» TEXT FOR ANALYSIS:
___
There’s no doubt that the changes we’re seeing in how people shop, the continued rise of ecommerce and the upheaval caused by Covid-19 are all creating a lasting impact on the UK’s retail sector.

We keep hearing that the industry must adapt in order to tackle these changes, but what does this mean for the retailer and landlord relationship and the traditional lease structures that many of us have been familiar with for years?

It might be hard to cast your mind back, but even before Covid-19 struck, the theme of turnover based leases was becoming increasingly prominent and has only been exacerbated by the widespread store closures during the pandemic.

At Savills we recently conducted a nationwide survey to investigate the impact that Covid-19 has had on retail and leisure leases, and found that of the retailers surveyed, 82 per cent will be looking to re-gear some existing leases to incorporate a turnover rent provision in the future.

However, of the landlords we spoke to, 74 per cent see current rent negotiations as being short-term solutions rather than a permanent fixture, suggesting that there are still a lot of conversations to be had on what might be the ideal outcome for both parties going forwards.

It’s easy to see why a move to a turnover based lease is by no means a simple solution. For retailers there are clear benefits. It allows greater control over property costs in relation to sales, removes an upward-only rent review provision and preserves an economic operating model.

However, there are significant limitations for landlords. There’s the obvious lack of security when it comes to income, as well as the reliance upon retailers sharing transactional data and trading figures. Furthermore, we are met with a whole host of other factors when it comes to how to account for ecommerce and click and collect sales, lack of transparency when it comes to returns, and issues obtaining accurate turnover projections provided by retailers ahead of new lettings.

It is also widely thought that turnover leases need to include a proportion of online sales generated from a store’s catchment, although a huge question remains as to how that is defined.

Therefore, in spite of the growing interest in turnover rents, it’s perhaps unsurprising that landlords only expect them to account for 7 per cent of lease negotiations by the end of the year (according to our survey), with rent free windows and rent reductions more likely.

What this shows is that, ultimately, there is still a lot of work to be done in finding lease structures that work for both retailers and landlords.

However, what our survey did find was that both parties acknowledge the need to work together in a partnership and that neither retailer nor landlord should bear the brunt of the financial burden caused by Covid-19.

Never before has an event had such an impact on both landlords and tenants, and the age old reluctance to compromise and have transparent conversations must end if any solution is to be reached.
___
» SET OF TASKS:
- 1) According to the retail lease article, why is it perhaps unsurprising that landlords expect turnover rents to account for only 7 per cent of lease negotiations by the end of the year? Answer in one to three sentences.
- 2) Transcribe the retail lease article word for word, starting at "It is also widely" and ending at "retailers and landlords.".
The material has no connection to the retail lease article.
___
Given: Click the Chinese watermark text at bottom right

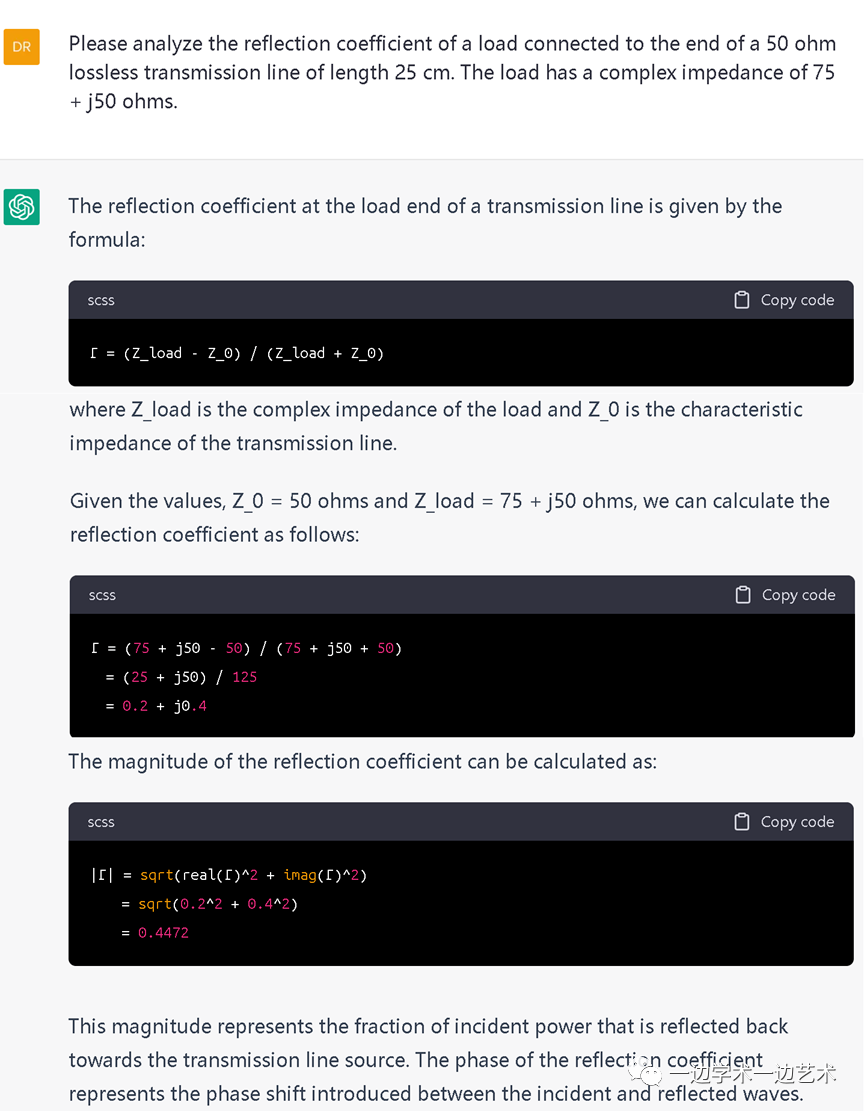Looking at the screenshot, I should (752, 1074).
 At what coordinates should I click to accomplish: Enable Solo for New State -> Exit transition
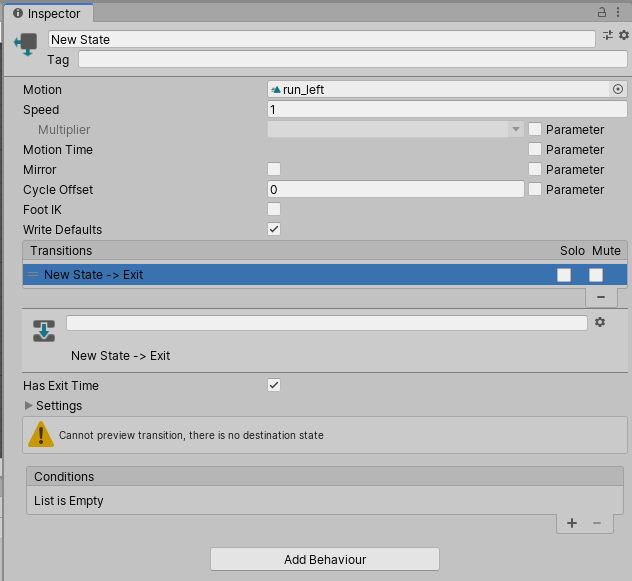tap(564, 274)
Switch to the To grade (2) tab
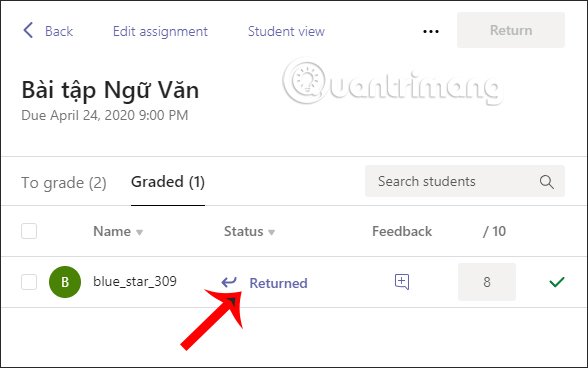 (64, 183)
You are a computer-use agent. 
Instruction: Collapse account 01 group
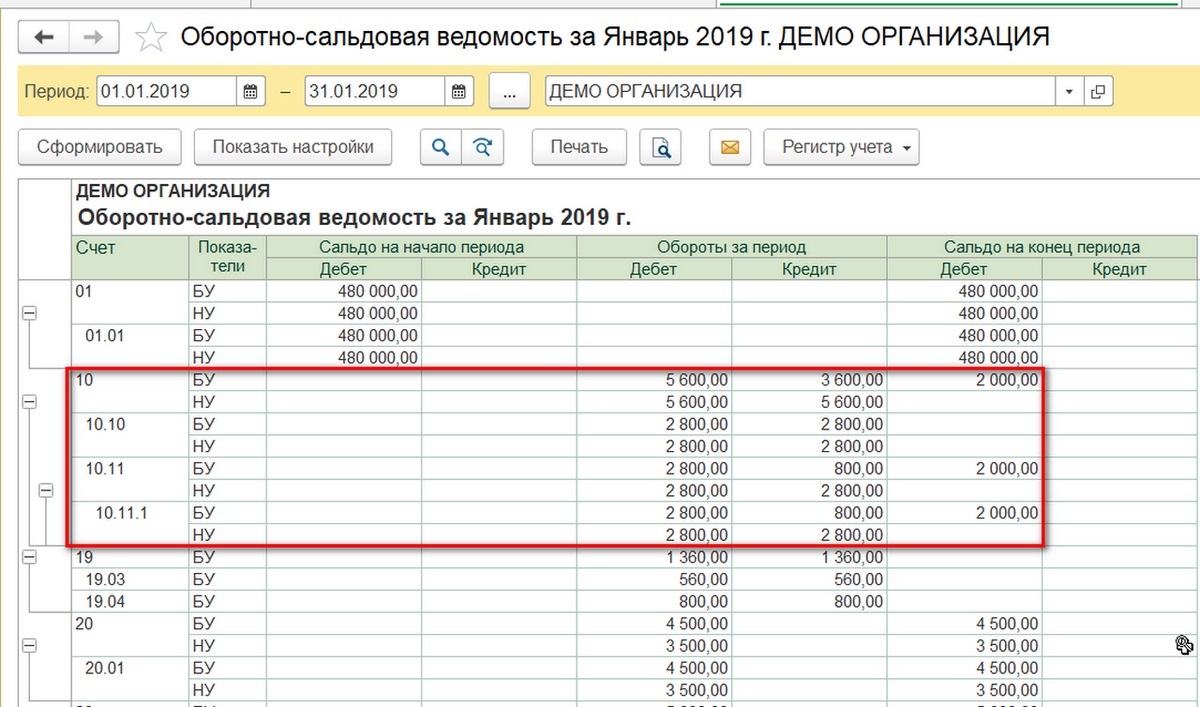(29, 313)
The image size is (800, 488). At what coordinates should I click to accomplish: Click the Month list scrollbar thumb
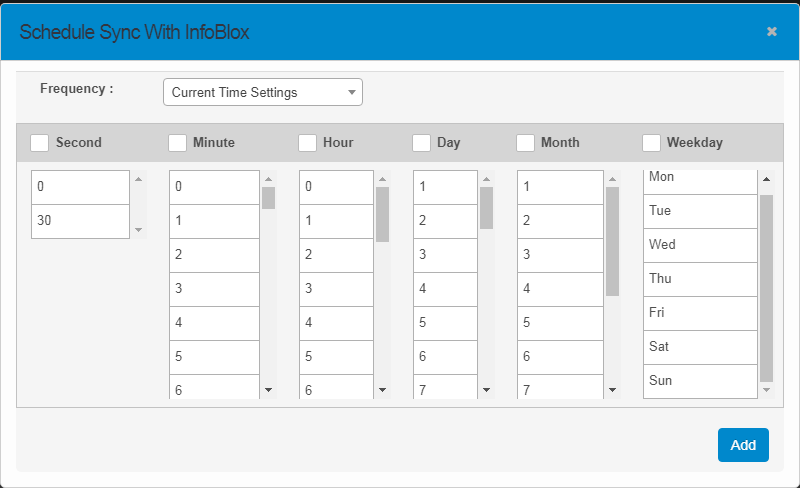tap(612, 240)
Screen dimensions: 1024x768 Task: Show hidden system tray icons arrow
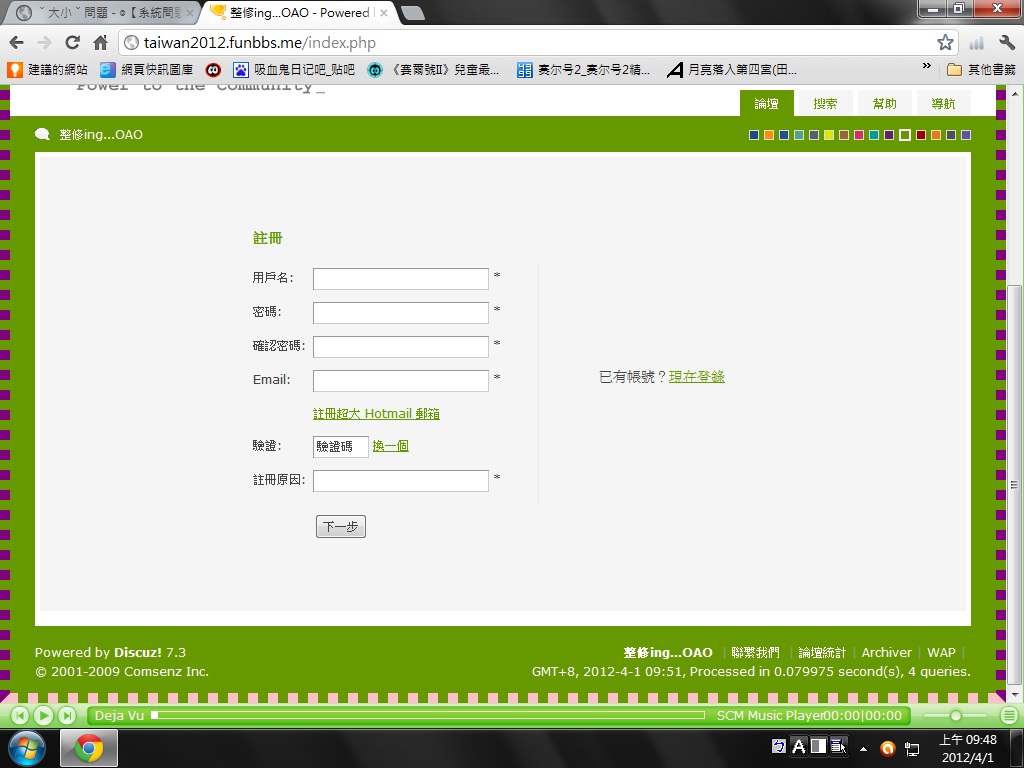[x=864, y=748]
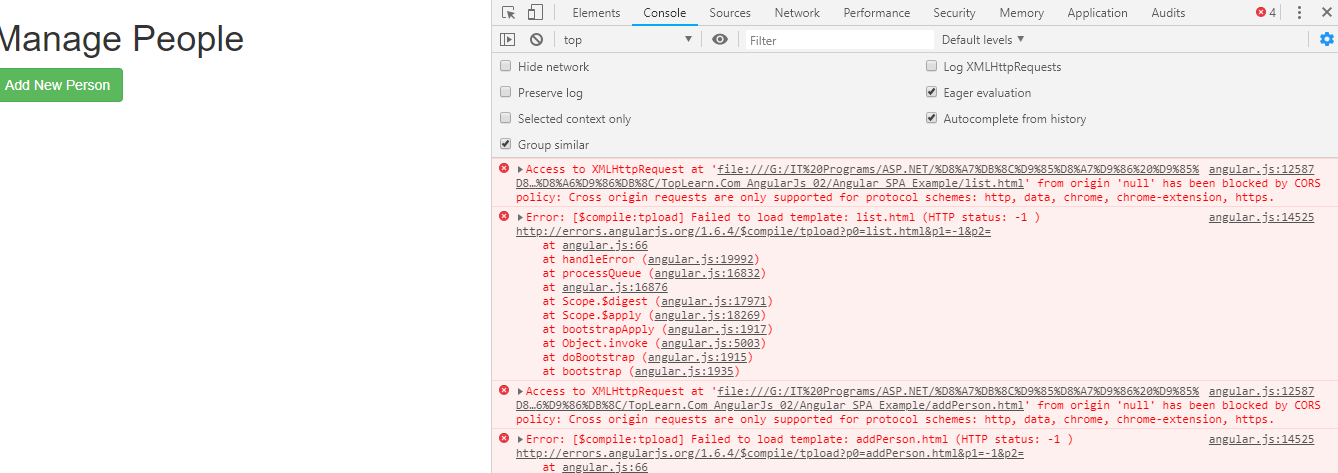Open DevTools three-dot customize menu
This screenshot has width=1338, height=473.
click(x=1299, y=13)
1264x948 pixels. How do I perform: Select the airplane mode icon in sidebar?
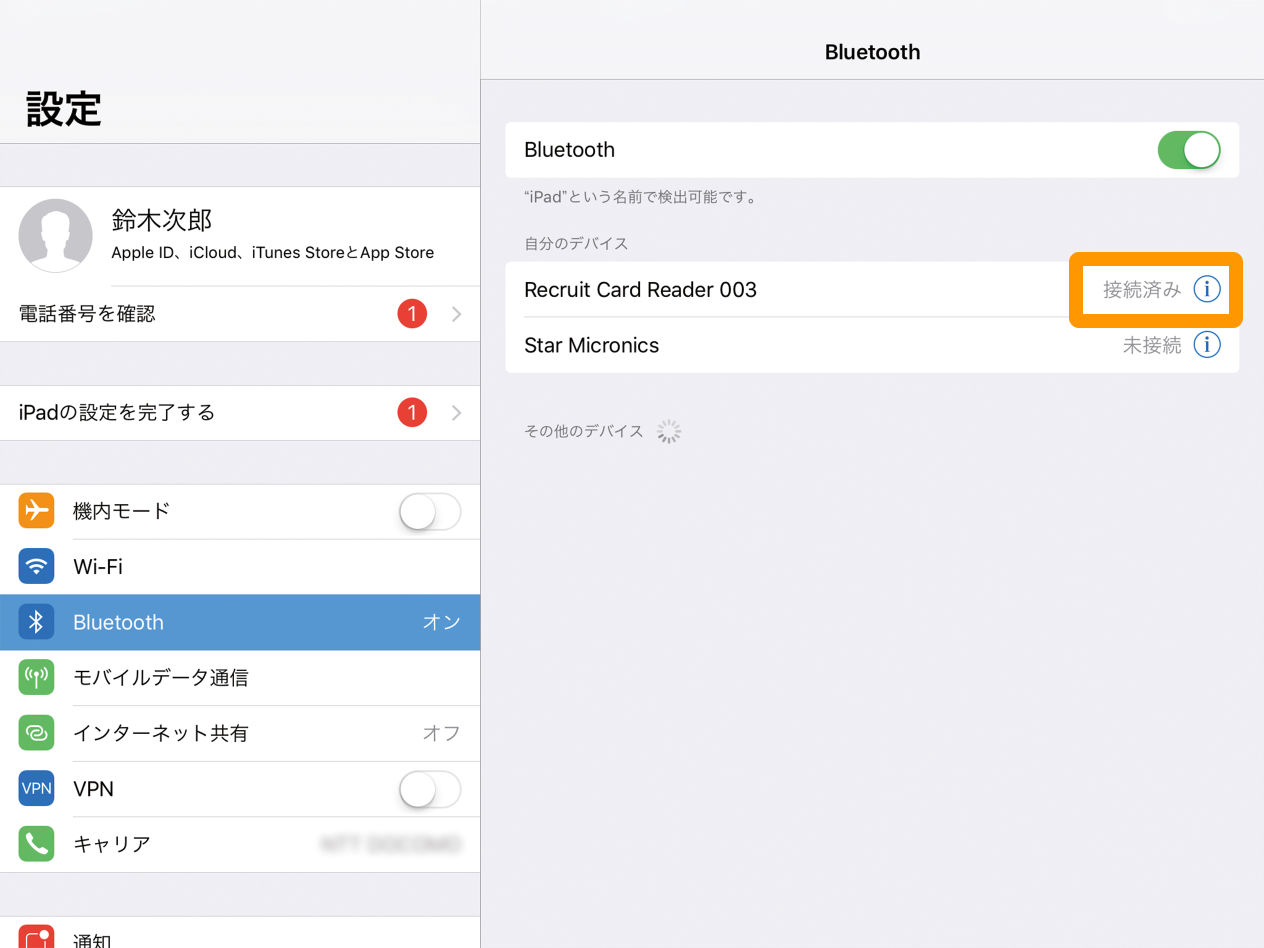(x=37, y=511)
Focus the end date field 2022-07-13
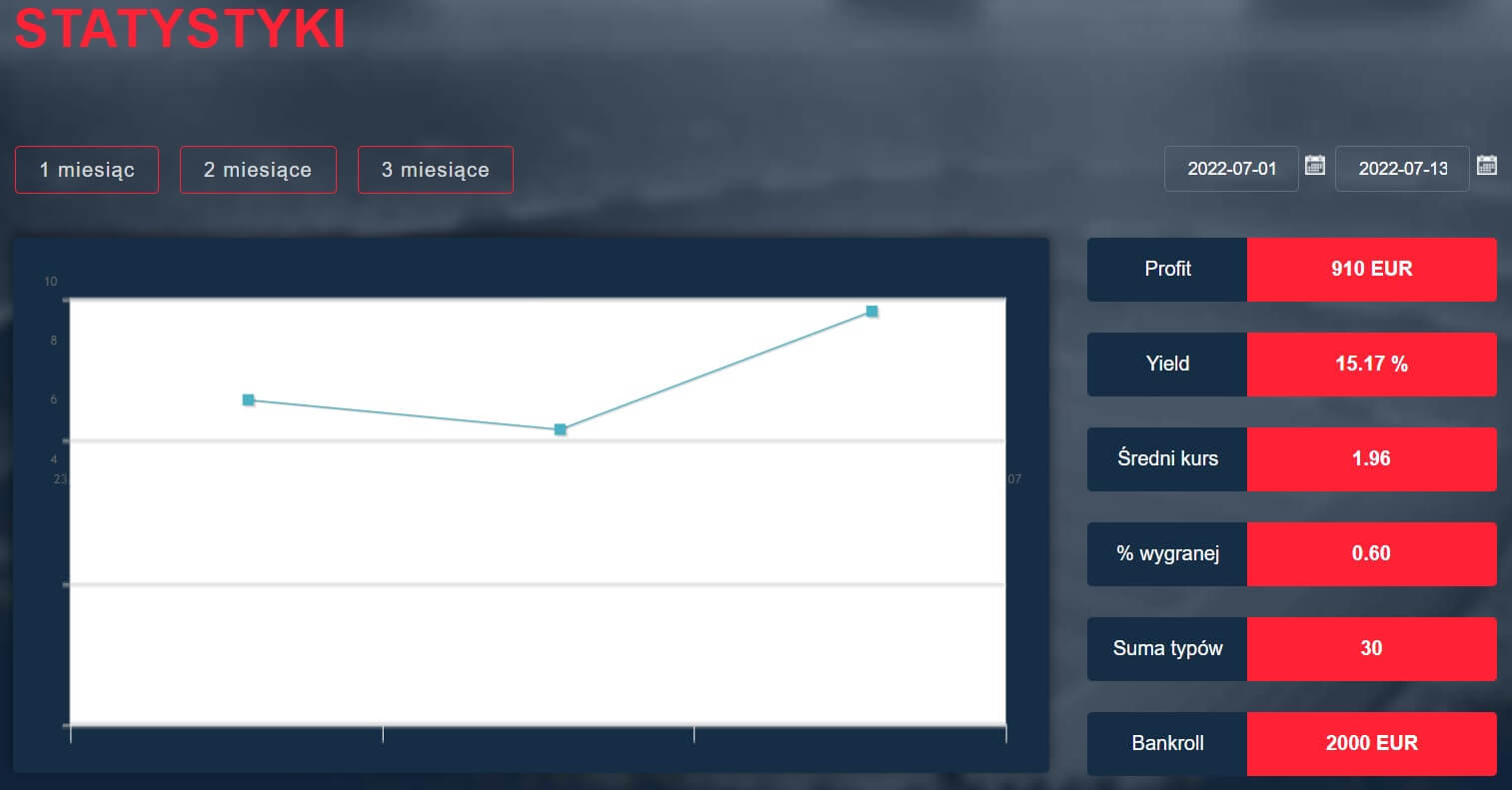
___
» ANSWERS PROVIDED:
- 1) Turnover based leases carry significant limitations for landlords: income is less secure, and they must rely on retailers sharing transactional data and trading figures. They also face open questions about how to account for ecommerce and click and collect sales, a lack of transparency about returns, difficulty obtaining accurate turnover projections ahead of new lettings, and uncertainty over how to define the share of online sales from a store's catchment.

- 2)
It is also widely thought that turnover leases need to include a proportion of online sales generated from a store’s catchment, although a huge question remains as to how that is defined.

Therefore, in spite of the growing interest in turnover rents, it’s perhaps unsurprising that landlords only expect them to account for 7 per cent of lease negotiations by the end of the year (according to our survey), with rent free windows and rent reductions more likely.

What this shows is that, ultimately, there is still a lot of work to be done in finding lease structures that work for both retailers and landlords.